FDA Declares Drug Product Removed for Safety Reasons

Acthar Gel Synthetic (seractide acetate) injection, 80 units/mL and 40 units/mL, was the subject of NDA 017861, approved for Armour Pharmaceuticals on February 21, 1978, but was never marketed by the company.  A Federal Register notice (here) announces the FDA’s determination that the product, that was ultimately withdrawn in 2014, due to failure to submit an Annual Report, was withdrawn for safety reasons.  When a product has never been marketed, the FDA considers the product with the same status as one that has been withdrawn (even though this product was actually eventually withdrawn).  Thus, for permission to submit an ANDA for the product, a person must petition the Agency for a finding that, though the product was never marketed, that failure to market was not for safety or efficacy reasons before an ANDA could be found acceptable.

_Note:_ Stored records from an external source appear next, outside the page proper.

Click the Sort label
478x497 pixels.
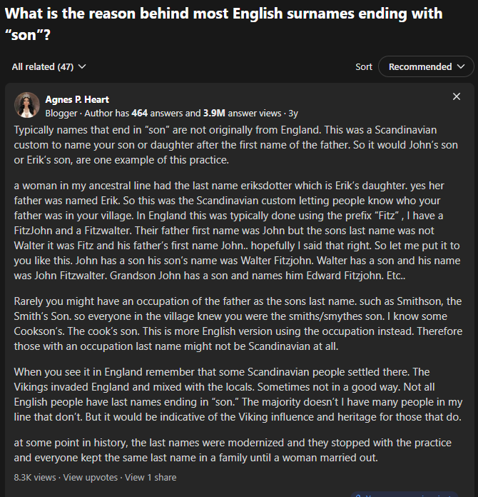point(364,67)
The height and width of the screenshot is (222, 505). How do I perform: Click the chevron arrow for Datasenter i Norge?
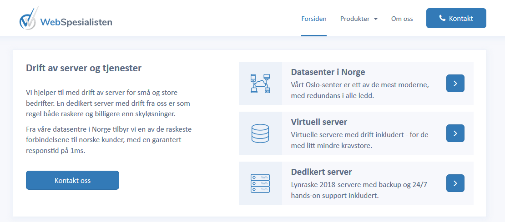tap(455, 84)
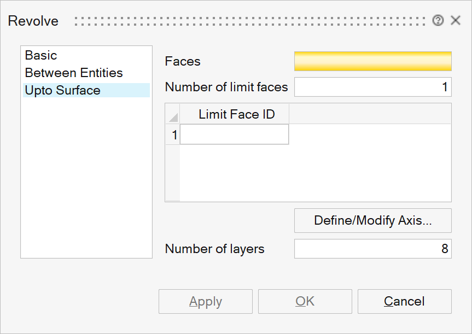Viewport: 472px width, 334px height.
Task: Open help for the Revolve dialog
Action: (x=438, y=21)
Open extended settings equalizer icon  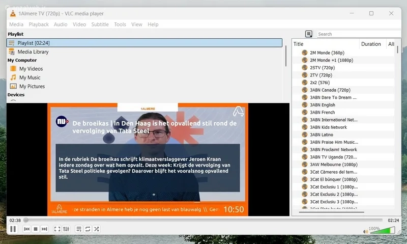[66, 229]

The FDA describes the reasons for its decision as follows:

“The labeling for ACTHAR GEL SYNTHETIC describes the product as “a highly purified synthetic polypeptide containing thirty-nine amino acids in the sequence described for human corticotropin by Lee, T.H.; Lerner, A.B.; and Buettner-Janusch, Vina (J. Biol Chem, 236:2970- 2974, Nov. 1961)” (Refs. 1 and 2). At the time of ACTHAR GEL SYNTHETIC’s approval, FDA believed the amino acid sequence described by Lee et al. was the correct sequence for human corticotropin and, therefore, that ACTHAR GEL SYNTHETIC was identical to human corticotropin.2 However, since approval, the Agency has learned that ACTHAR GEL SYNTHETIC is not identical to the human corticotropin sequence. We [the FDA] now know that the amino acid sequence described by Lee et al. is a deamidated version of human corticotropin that differs from full length human corticotropin at four positions. The fact that ACTHAR GEL SYNTHETIC has a different amino acid sequence from human corticotropin raises significant safety concerns.  Due to its different amino acid sequence, ACTHAR GEL SYNTHETIC might have a structure or function that is not recognized as endogenous by the immune system.  ACTHAR GEL SYNTHETIC thus poses a higher risk of immunogenicity than a synthetic peptide product that is, in fact, identical to human corticotropin. The health consequences of immunogenicity range from subacute, minor reactions to severe, even deadly, reactions (e.g., anaphylaxis). In addition, frequent stimulation of the immune system could produce antibodies that cross-react with human corticotropin and other closely related endogenous peptides, resulting in the loss of those peptides’ physiological functions.”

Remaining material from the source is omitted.